MOGADISHU, Jan 4 (Reuters) - Two car bombs detonated by al Shabaab militants killed at least 15 people and flattened homes in central Somalia's Hiraan region on Wednesday, a resident involved in the rescue operations said.
It was the latest in a string of attacks launched by al Qaeda affiliate al Shabaab since government forces and allied clan militias last year began pushing the insurgents out of territory they had long held.
"I have counted 15 dead people including soldiers, militiamen and civilians. Dozens were wounded," said Abdullahi Osman, a shopkeeper in the town of Mahas.
"Many houses were destroyed. Fragments of the bombs injured people far from the site. The death toll may rise."

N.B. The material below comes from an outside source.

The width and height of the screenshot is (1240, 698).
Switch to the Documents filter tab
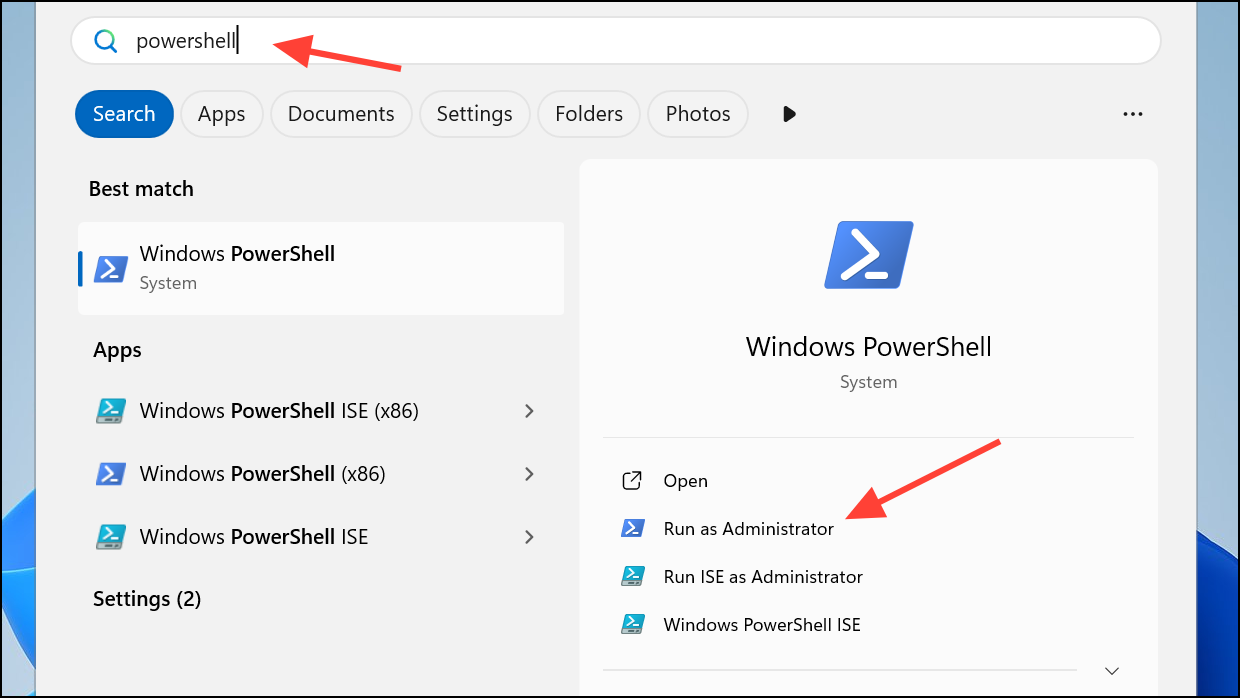coord(341,114)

Mahas District Commissioner Mumin Mohamed Halane told state radio that one bomb targeted his house and the other hit the home of a federal lawmaker.
Al Shabaab’s media office claimed responsibility in a statement, saying it had targeted "apostate militias and soldiers" and put the number of dead at 87.
Al Shabaab often gives higher casualty figures than local officials and residents.
Al Shabaab has been waging an insurgency against Somalia's government since 2007. It was pushed out of Hiraan last year by government forces and allied clan militias known as macawisley, but has continued to stage attacks.
The soldiers and militiamen have received support from United States and African Union troops during their offensive.
President Hassan Sheikh Mohamud's government says the operations have killed hundreds of al Shabaab fighters and recaptured dozens of settlements, although many battlefield claims cannot be independently verified.
Despite the offensive, al Shabaab has carried out frequent attacks in recent months, including several in the capital Mogadishu against government installations and hotels.
Al Shabaab's activities have also restricted deliveries of international aid, compounding the impact of the Horn of Africa's worst drought in four decades.